Our assessment has limitations. The study's small sample size does not provide statistical power to detect small differences in the adoption of bundle practices by hospital characteristics or employed implementation strategies, thus results should be interpreted with caution. We only surveyed collaborative leaders at participating hospitals and could not validate their responses; however, the involvement of Maryland Perinatal Quality Improvement Collaborative's leadership in the study has likely benefitted our obtaining accurate responses. Our survey was designed to provide an overview of the status of bundle practice adoption and, thus, we did not examine the characteristics of the practices adopted (eg, complexity, adaptability, relative advantage) and their effects. Vamos et al34 did so after implementation of the hemorrhage bundle in Florida and learned that when practices are perceived to be complex, staff experience with implementation is adversely affected and more implementation support is needed. Overall, hospitals that are slow adopters of bundle interventions can be targeted with additional support from the collaborative.

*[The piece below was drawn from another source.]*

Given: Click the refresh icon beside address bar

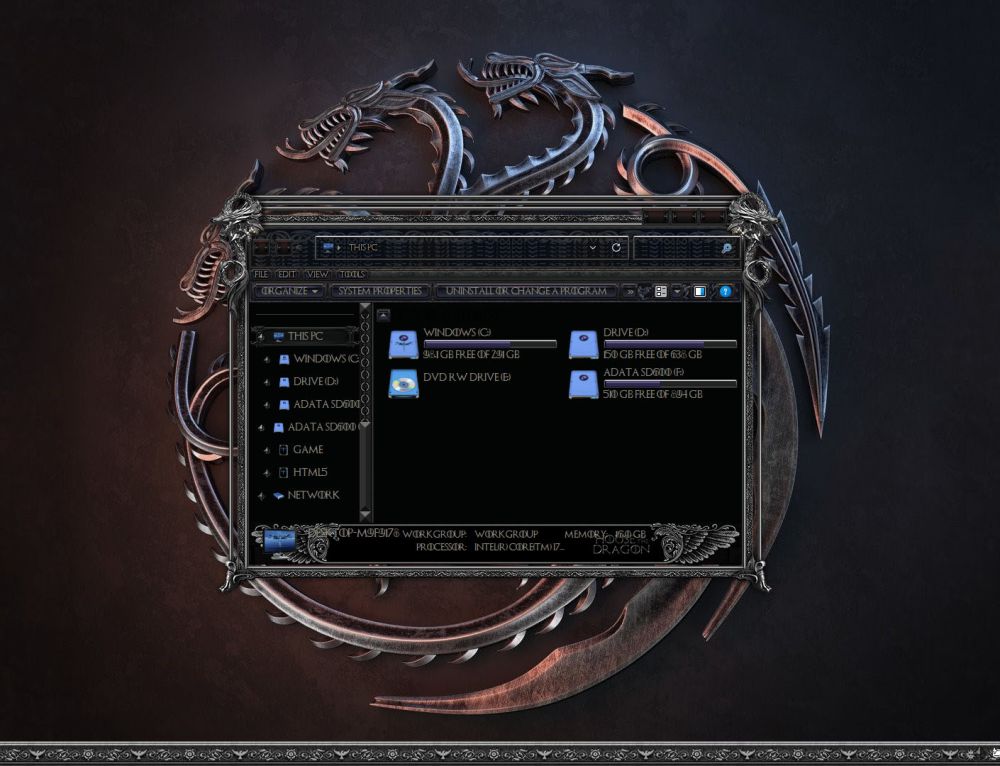Looking at the screenshot, I should (616, 248).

The hemorrhage bundle is recognized as having served as the “template” for QI in obstetrics in the United States.12 Main et al35 documented that participation in the hemorrhage collaborative in California was associated with significant reductions in severe maternal morbidity among hemorrhage patients; hospitals in their second rather than first collaborative had greater reductions in morbidity. Maryland birthing hospitals had previously implemented QI action through a statewide collaborative model and reduced early elective deliveries and inductions to less than 2% of deliveries in the state by December 2013.36 Although related, adoption of the cesarean bundle is considerably more complex and resource-intensive. Clinicians hold variable attitudes regarding cesarean delivery37 and may be more motivated to adopt practices directly addressing the most prevalent causes of morbidity (ie, hemorrhage, severe hypertension) than to reduce cesarean delivery. With QI considered to be a cumulative process,35 we expect positive changes in primary cesarean delivery rates across most hospitals when outcomes data become available after the end of the collaborative (ie, December 2018).
States' experiences with the patient safety bundles and the Alliance for Innovation in Maternal Health program is starting to emerge.12 Learnings to date suggest that “cookie cutter” approaches for their implementation are not useful. Thus, in line with our findings, the goal should be for hospitals to create their own blueprint for implementing the Alliance for Innovation in Maternal Health bundles and gain clinicians' support and commitment to practice changes. It is the latter that will help ensure the long-term sustainability of the Alliance for Innovation in Maternal Health program.